筆記用具、ノート、パソコン、ティッシュ、ハンカチ、飴、絆創膏、家の鍵などなど…。まるで四次元へ繋がっているのかと思うくらい、バッグからは次々にいろんなものが出てくる。バッグから飛び出してくる物達の中で、愁がぴたっと目を止めたものが一つだけあった。
「こ、この本…!」
男が取り出した本を手に取り、興奮した様子で愁は男に話しかけた。
「あの、この作者のファンなんですか!?」
「え…。あー、まぁ、はい…。」
「俺もこの作者のファンなんです!いいですよね、桜庭みずき!」
会計棚から身を乗り出すようにして話すと、男は若干引き気味で、返事を返した。
愁は嬉しかったのだ。ようやく、話しかけるきっかけを手に入れた。共通の話題が何よりも距離を縮めるのに手っ取り早い方法だ。これだ!と思った愁は、畳みかけるように桜庭みずきの話を続ける。
「桜庭みずき先生の小説といったら、切なくてもどかしい、でも初々しくて最後には心温まるラブストーリーなところが最高ですよねっ!」
「あー…そう、なんですかねぇ…。まぁでも、ぶっちゃけ、デビュー作の『青、そして春。』しか売れてないですけどね…。」
無事財布は見つかったらしい。バッグから引っ張り出して机の上に散乱させた物を、投げ入れるようにして再びバッグへと戻し、財布の中から三千円を取り出してコイントレーに置く。
このままだとすぐに男は帰ってしまう。少しでも長く話したい。そう思うと、無意識的に会計作業をする手の動きが遅くなってしまう。お釣り分の小銭をレジの中からゆっくり取り出しながら、少しでも引き延ばすため、愁の口は動くことを止めない。
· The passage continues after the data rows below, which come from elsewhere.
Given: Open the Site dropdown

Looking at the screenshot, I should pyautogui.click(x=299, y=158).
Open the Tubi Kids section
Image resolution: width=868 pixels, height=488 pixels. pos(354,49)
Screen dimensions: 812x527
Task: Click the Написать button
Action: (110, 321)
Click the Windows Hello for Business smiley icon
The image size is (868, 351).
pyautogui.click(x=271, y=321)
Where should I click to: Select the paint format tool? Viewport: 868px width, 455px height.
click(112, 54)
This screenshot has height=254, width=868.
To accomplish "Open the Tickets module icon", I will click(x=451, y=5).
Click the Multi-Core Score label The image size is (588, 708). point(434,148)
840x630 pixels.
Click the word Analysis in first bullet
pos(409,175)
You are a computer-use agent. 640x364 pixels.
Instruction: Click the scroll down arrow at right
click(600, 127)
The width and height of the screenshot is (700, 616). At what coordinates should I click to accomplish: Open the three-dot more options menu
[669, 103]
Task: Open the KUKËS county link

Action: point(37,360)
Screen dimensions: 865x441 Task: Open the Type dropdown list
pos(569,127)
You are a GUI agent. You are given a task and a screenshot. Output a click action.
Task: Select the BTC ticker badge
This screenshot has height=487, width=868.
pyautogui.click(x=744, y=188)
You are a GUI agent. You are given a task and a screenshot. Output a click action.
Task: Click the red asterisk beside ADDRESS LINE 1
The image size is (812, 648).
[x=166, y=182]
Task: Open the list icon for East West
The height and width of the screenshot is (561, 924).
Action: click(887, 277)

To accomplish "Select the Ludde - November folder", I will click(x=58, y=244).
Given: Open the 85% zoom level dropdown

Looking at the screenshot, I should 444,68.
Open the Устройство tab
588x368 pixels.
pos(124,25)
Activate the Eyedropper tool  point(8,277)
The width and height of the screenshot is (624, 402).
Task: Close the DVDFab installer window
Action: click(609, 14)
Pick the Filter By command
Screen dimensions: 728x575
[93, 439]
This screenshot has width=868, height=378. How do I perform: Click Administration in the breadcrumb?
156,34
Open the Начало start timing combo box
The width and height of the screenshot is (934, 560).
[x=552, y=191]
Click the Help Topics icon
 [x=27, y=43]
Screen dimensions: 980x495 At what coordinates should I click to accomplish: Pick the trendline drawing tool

「確かにそうですけど…。でも、個人的には2作品目の『初めましてを何度でも』も好きなんですよね。世間的には、ストーリーに山もなければオチもない。みたいな散々な言われようでしたけど、俺はあぁいうのんびりした感じ、好きですよ。お兄さんは何作品目が一番好きですか?」
「いや、俺は…。」
気まずそうな表情で伏し目がちになると、どんどんと声がくぐもっていく。
ピンポーンと、客の少なくなった店内に呼び出しコールの音が響き渡る。厨房を見たが、店長はまだたばこ休憩から帰ってきていないらしい。
「…ありがとうございます。レシートいいです。」
愁の手から、小銭を剥ぎ取るようにして受け取ると、そそくさと扉を開け、帰っていった。
慌てて「またお越しください!」と大きな声で行ったが、既に扉の向こうにいる男に、愁の声が聞こえたのかは定かじゃなかった。